Wednesday, February 7, 6 p.m.

The Marymount School
1026 Fifth Avenue, between 83rd and 84th Streets

New York, NY

The Sedgwick Shōtoku

Rachel Saunders, Ph.D., Abby Aldrich Rockefeller Associate Curator of Asian Art at the Harvard Art Museums, will speak on the oldest extant sculpture, Prince Shōtoku at Age Two,  known as “The Sedgwick Shōtoku” (ca. 1292). This extraordinary sculpture of the putative founder of Buddhism in Japan, Shōtoku Taishi (d. 622), contained a rich cache of almost 70 diverse objects that collectively present a lively challenge to conventional wisdom concerning Buddhist sectarian practice in Kamakura period Japan. Widely considered the finest surviving example of sculpture depicting the infant prince, the Sedgwick Shōtoku is one of a class of diminutive yet highly charismatic sculptures of Shōtoku that emerged in the late 13th to early 14th century amid a pervasive atmosphere of intense anxiety over the impossibility of spiritual salvation. Working both literally and figuratively from the inside out, this presentation presents the very latest research into the sculpture currently being conducted at the Harvard Art Museums.

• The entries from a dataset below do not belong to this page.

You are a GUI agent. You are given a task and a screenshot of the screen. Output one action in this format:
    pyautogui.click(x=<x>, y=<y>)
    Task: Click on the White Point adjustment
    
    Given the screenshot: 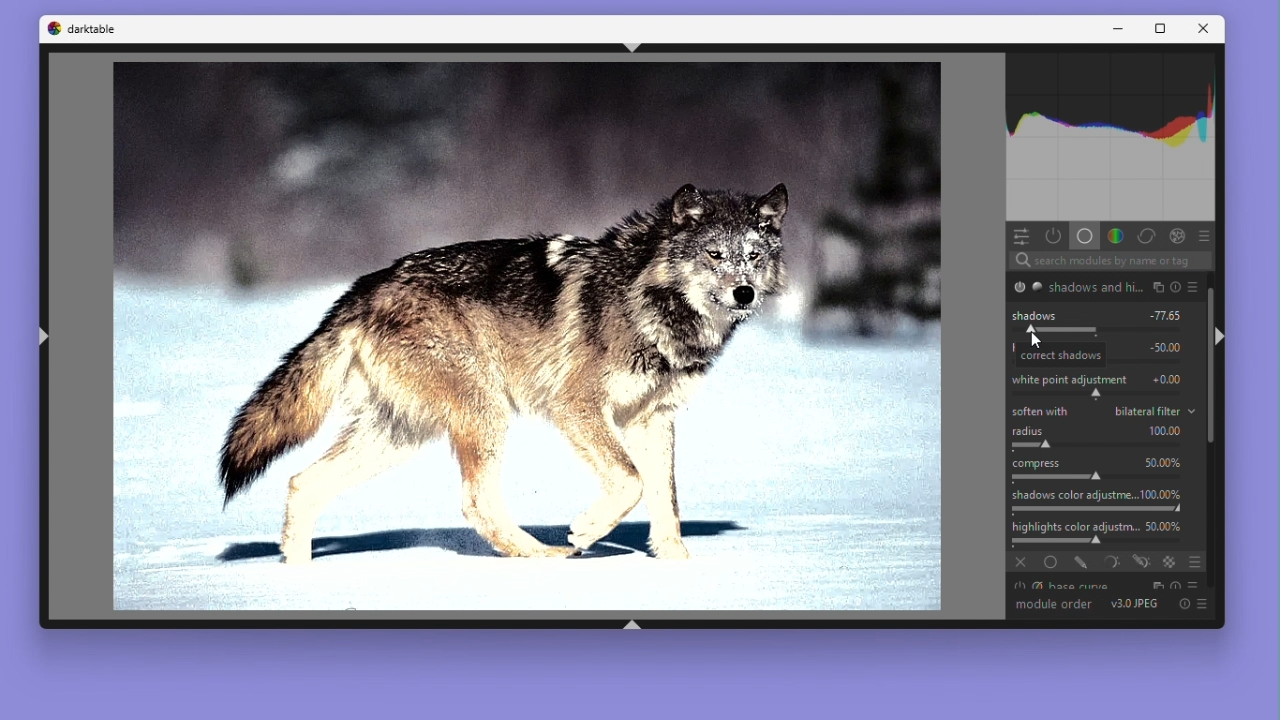 What is the action you would take?
    pyautogui.click(x=1068, y=379)
    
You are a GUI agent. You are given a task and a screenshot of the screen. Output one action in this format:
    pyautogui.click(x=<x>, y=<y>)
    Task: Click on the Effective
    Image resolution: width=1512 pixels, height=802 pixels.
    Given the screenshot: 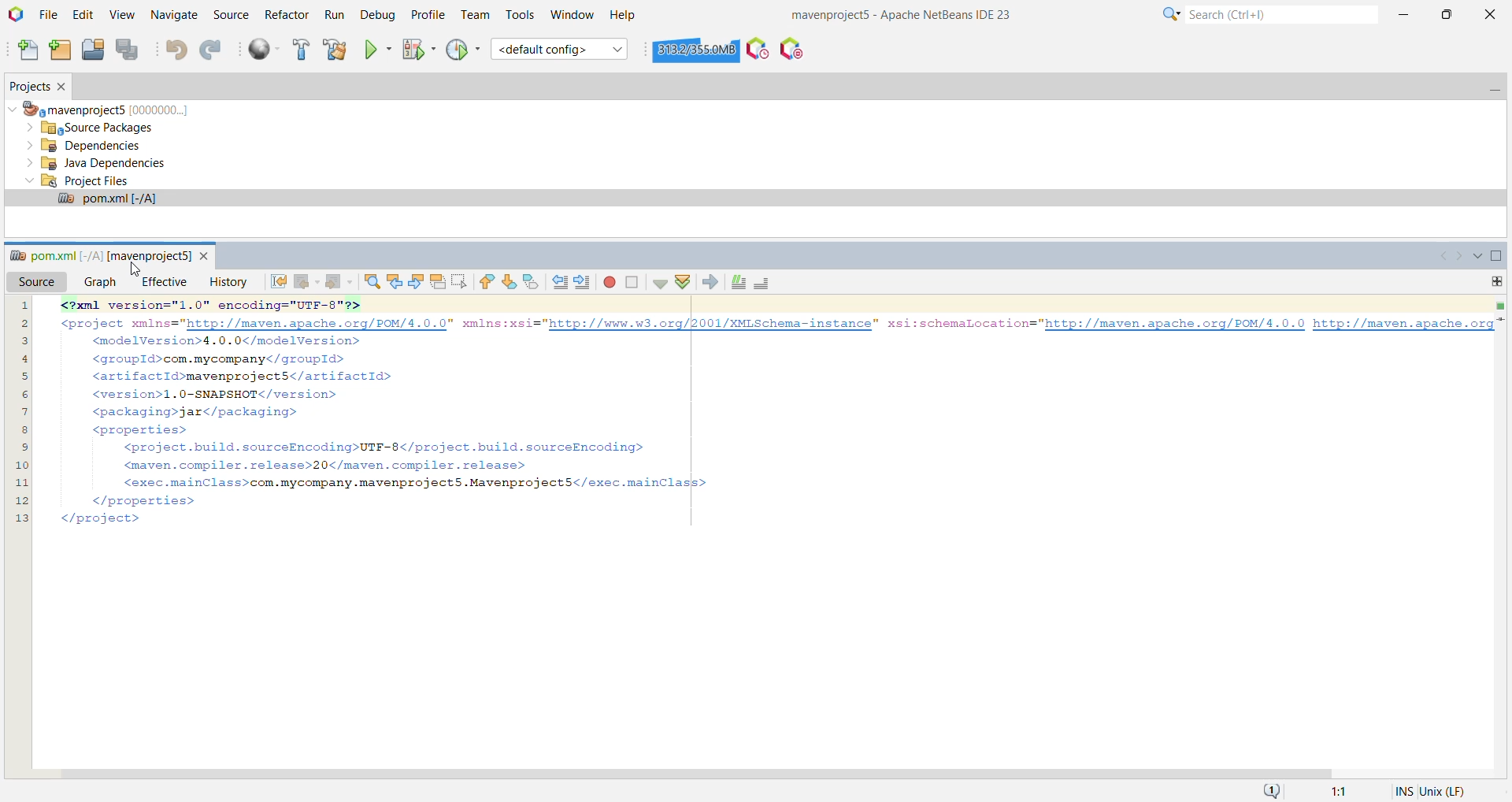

Dr. Saunders was appointed to her current position at the Harvard Art Museums in 2015. Educated at the Universities of Oxford, London, and Tokyo, Saunders gained her Ph.D. in Japanese Art History from Harvard University and is a specialist in medieval narrative painting. Prior to joining the Harvard Art Museums, she was awarded the Ittleson Fellowship at the Center for Advanced Study in the Visual Arts at the National Gallery of Art, Washington, D.C. From 2004 to 2011, she was Curatorial Research Associate in Department of Arts of Asia, Africa and Oceania at the Museum of Fine Arts, Boston.


Saturday and Sunday, February 10–11

Los Angeles Fine Print Fair
Pasadena Hilton Hotel
168 S. Los Robles Ave.


Storrier Stearns Japanese Garden
270 Arlington Drive

Pasadena, CA

JASA Excursion to Pasadena

On Saturday afternoon, JASA members will visit the The LA Fine Print Fair. Egenolf Gallery and The Tolman Collection are among the dealers showing at the fair, which is open from noon to 6 p.m both days. Hollis Goodall, curator of Japanese Art at the Los Angeles County Museum of Art, will meet us at 5:30 p.m. and discuss some of the prints at the fair. A group dinner at a nearby restaurant will follow.

On Sunday, independent curator Meher McArthur will take the group through the historic Storrier Stearns Japanese Garden, as well as the exhibition in the garden’s En Gallery on Brushstrokes and Blooms: The Calligraphy and Ikebana of Shizuko Greenblatt.

In addition, Pasadena is home to museums, antique shops and galleries, some specializing in Japanese art. The USC Pacific Asia Museum has recently reopened after a multiyear renovation. The permanent collection contains some Japanese paintings and objects.  One of the largest antiquarian book fairs on the West Coast, The 51st California International Antiquarian Book Fair, is also taking place the same weekend at the Pasadena Convention Center, next to the Pasadena Hilton. Exhibitors include the Antiquarian Booksellers Association of Japan.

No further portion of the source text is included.